**What is required:**
Copy each line from the data that has the word "computer" in it.
----- Information supplied
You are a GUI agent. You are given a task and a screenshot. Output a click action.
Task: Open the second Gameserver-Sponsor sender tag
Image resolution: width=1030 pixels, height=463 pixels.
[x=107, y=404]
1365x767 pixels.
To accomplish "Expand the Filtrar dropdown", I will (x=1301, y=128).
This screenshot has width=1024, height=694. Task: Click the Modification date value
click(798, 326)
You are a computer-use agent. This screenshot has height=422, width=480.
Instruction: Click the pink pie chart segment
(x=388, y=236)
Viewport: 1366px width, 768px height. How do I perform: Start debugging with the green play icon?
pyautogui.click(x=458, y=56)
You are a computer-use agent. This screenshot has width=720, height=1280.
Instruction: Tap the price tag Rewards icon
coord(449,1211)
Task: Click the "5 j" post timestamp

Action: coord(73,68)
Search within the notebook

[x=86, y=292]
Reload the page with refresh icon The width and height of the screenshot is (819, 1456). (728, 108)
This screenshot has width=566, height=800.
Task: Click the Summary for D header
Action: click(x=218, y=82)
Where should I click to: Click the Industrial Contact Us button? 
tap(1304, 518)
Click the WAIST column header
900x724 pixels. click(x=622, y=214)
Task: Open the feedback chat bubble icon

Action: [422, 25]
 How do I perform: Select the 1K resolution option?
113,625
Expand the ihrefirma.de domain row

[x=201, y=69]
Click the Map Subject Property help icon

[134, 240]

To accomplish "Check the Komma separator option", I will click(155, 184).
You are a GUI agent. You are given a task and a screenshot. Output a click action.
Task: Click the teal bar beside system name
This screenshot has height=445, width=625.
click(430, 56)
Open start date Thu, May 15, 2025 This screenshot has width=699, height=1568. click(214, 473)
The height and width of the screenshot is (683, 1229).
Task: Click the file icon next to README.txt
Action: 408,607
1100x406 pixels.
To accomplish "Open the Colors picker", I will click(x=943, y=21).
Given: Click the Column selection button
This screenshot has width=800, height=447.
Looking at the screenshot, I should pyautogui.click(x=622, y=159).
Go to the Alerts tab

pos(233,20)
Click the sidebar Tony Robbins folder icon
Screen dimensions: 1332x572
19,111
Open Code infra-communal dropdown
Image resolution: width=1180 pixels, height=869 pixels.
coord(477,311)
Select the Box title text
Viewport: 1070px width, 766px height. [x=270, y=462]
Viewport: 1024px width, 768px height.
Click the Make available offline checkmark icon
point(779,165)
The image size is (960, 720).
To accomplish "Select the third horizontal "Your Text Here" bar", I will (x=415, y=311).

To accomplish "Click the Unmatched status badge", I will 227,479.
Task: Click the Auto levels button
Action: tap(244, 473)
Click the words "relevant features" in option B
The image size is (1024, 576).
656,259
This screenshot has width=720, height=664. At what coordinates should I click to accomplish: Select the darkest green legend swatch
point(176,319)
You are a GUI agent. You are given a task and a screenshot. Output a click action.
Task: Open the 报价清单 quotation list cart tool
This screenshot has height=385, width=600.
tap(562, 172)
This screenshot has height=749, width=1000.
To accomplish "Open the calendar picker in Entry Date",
----------
**Response to this task:**
You are a computer-use agent. This screenshot has height=422, width=480.
You are a computer-use agent. This screenshot has width=720, height=1280.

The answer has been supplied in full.